• **POLECENIA**:
a. Jaki odsetek użytkowników telefonów komórkowych w Polsce według tekstu o wyborze operatora komórkowego nie wie, ile płaci za minutę do wszystkich sieci?
b. Przepisz dokładnie fragment tekstu o wyborze operatora komórkowego od słów „A jeżeli ktoś” do słów „nie ma pojęcia.”.

··· TEKST DO PRZECZYTANIA ···

A jeżeli ktoś mi powie, że "Przy wyborze operatora komórkowego ważne są konkrety, nie zaś "ciepły wizerunek"" to ja mu odpowiem, że nie ma bladego pojęcia o marketingu i o rynku telefonii komórkowej. Ok, dla Ciebie są ważne konkrety, ale nie przenoś własnych kryteriów wyboru na ogół konsumentów. Człowieku, obstawiam że 50% użytkowników telefonów komórkowych w Polsce nie wie jaką ma stawkę za minutę do wszystkich sieci, nie mówiąc tu o znajomości oferty innych operatorów i o umiejętności porównania warunków i dopasowania ich do swoich potrzeb. Ludzie kupują telefony i biorą abonamenty pod wpływem impulsu, bezpodstawnego przywiązania do sieci, niechęci do zmian, lenistwa, opinii znajomych-laików, itp., itd. Jeżeli Ty robisz inaczej - gratuluję bycia dojrzałym konsumentem, ale nie wmawiaj mi czegoś, o czym nie ma pojęcia.

··· PODANE INFORMACJE ···

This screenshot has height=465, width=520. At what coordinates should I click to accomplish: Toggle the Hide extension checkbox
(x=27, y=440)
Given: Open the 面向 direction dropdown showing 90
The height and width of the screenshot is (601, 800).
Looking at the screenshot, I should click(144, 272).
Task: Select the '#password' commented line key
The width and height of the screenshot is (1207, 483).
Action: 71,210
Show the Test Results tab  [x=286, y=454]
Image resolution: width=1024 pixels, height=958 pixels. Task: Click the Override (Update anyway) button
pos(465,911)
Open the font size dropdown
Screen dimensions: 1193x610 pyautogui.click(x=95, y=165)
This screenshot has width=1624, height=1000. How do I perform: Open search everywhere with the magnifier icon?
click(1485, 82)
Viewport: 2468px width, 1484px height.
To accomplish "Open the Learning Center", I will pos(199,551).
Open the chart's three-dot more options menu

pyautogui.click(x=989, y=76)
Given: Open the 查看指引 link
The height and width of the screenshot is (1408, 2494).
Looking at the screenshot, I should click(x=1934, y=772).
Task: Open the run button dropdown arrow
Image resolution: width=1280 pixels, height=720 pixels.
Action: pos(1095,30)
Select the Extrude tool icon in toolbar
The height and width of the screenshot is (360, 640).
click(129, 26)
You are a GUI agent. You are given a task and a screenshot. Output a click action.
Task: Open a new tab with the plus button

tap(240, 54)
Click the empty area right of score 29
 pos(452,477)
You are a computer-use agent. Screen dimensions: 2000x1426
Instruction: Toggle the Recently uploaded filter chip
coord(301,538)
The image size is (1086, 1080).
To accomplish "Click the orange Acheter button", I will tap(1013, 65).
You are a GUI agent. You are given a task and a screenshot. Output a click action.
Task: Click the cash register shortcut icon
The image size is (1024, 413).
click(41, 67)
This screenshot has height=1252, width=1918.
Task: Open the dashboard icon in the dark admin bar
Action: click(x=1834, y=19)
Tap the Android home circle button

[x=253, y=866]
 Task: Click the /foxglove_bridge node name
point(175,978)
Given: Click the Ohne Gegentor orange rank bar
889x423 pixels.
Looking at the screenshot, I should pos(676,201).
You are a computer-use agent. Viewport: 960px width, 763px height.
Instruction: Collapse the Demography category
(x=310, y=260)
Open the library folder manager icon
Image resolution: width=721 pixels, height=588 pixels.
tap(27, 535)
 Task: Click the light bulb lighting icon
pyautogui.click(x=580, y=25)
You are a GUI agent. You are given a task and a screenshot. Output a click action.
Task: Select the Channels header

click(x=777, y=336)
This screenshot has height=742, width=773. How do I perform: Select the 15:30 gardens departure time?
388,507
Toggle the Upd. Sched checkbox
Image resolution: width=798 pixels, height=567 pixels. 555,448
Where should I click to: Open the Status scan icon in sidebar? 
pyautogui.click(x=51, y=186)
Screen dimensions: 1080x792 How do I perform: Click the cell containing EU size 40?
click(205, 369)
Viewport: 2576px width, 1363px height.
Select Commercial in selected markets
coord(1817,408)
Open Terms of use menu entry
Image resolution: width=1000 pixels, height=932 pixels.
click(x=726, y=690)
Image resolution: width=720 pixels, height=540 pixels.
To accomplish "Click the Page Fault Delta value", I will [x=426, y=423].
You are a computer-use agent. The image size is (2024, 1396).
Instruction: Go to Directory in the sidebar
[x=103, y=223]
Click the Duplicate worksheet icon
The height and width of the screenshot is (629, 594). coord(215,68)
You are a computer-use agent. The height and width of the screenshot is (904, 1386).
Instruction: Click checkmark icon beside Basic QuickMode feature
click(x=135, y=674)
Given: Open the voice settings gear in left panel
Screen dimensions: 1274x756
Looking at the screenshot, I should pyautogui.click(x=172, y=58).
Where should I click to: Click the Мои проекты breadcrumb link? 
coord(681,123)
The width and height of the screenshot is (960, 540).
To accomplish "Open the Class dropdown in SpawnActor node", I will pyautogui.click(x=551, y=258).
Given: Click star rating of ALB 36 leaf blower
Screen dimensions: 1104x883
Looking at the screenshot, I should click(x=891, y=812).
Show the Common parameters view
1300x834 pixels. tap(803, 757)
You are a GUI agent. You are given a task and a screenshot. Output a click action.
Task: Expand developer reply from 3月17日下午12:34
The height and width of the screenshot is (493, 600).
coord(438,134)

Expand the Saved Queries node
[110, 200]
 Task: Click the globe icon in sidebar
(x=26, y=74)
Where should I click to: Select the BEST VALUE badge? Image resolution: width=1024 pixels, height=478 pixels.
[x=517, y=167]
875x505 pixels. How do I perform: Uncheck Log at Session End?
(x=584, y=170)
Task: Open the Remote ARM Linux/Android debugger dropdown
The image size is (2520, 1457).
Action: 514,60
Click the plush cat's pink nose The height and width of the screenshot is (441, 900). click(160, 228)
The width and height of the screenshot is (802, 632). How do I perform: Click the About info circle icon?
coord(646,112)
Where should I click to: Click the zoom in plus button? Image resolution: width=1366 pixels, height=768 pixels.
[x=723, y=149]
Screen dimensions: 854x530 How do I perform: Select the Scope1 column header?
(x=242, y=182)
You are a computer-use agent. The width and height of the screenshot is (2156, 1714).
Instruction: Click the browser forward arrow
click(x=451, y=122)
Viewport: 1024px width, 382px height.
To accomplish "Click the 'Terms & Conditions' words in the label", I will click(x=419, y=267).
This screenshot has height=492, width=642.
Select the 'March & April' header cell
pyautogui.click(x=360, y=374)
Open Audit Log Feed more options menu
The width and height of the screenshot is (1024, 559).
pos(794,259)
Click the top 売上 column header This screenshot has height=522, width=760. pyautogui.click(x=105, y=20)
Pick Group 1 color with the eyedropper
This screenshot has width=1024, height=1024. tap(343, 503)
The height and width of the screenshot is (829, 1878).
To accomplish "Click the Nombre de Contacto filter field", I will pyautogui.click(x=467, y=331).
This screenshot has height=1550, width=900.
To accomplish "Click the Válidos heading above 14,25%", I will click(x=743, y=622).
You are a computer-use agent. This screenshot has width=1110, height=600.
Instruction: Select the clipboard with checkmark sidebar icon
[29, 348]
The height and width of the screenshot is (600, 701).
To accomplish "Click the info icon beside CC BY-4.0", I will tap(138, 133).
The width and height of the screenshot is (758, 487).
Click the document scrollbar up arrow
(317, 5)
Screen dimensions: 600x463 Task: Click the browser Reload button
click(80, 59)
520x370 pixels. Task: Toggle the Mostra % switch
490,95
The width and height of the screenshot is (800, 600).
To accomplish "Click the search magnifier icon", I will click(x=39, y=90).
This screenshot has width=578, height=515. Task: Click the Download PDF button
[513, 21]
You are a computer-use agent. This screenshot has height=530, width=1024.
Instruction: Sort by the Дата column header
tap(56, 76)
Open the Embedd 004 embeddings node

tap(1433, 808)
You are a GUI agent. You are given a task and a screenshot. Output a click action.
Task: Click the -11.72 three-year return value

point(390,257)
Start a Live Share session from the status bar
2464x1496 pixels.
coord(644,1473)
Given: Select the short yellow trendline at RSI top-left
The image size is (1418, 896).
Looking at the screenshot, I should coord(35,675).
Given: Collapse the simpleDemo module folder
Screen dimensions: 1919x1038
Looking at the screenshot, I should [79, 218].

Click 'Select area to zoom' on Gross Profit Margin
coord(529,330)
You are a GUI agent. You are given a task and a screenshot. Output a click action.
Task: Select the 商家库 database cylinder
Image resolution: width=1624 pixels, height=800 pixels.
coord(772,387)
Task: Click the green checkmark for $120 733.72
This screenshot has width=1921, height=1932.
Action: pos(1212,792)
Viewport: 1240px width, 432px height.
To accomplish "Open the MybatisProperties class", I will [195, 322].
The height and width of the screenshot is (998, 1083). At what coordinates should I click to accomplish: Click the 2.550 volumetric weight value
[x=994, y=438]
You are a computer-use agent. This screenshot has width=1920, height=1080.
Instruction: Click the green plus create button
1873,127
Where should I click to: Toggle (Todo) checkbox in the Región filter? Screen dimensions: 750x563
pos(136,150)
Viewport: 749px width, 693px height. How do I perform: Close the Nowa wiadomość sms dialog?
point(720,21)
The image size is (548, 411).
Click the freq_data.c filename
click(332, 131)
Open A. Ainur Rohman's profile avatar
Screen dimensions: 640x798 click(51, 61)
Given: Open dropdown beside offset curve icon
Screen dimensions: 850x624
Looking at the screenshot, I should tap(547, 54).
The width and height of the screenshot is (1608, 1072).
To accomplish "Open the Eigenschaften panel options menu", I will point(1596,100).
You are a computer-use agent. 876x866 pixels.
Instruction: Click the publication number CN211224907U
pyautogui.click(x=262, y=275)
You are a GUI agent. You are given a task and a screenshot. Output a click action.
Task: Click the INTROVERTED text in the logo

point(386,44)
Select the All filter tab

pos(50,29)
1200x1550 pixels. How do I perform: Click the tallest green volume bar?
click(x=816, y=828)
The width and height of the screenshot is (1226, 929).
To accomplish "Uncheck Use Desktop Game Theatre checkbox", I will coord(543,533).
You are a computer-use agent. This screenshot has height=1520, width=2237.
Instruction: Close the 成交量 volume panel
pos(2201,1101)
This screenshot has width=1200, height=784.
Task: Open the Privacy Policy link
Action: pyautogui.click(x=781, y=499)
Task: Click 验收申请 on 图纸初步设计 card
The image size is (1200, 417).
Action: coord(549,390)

···

• **PEŁNE ODPOWIEDZI**:
a. 50% (to przypuszczenie, nie pewne dane).

b.
A jeżeli ktoś mi powie, że "Przy wyborze operatora komórkowego ważne są konkrety, nie zaś "ciepły wizerunek"" to ja mu odpowiem, że nie ma bladego pojęcia o marketingu i o rynku telefonii komórkowej. Ok, dla Ciebie są ważne konkrety, ale nie przenoś własnych kryteriów wyboru na ogół konsumentów. Człowieku, obstawiam że 50% użytkowników telefonów komórkowych w Polsce nie wie jaką ma stawkę za minutę do wszystkich sieci, nie mówiąc tu o znajomości oferty innych operatorów i o umiejętności porównania warunków i dopasowania ich do swoich potrzeb. Ludzie kupują telefony i biorą abonamenty pod wpływem impulsu, bezpodstawnego przywiązania do sieci, niechęci do zmian, lenistwa, opinii znajomych-laików, itp., itd. Jeżeli Ty robisz inaczej - gratuluję bycia dojrzałym konsumentem, ale nie wmawiaj mi czegoś, o czym nie ma pojęcia.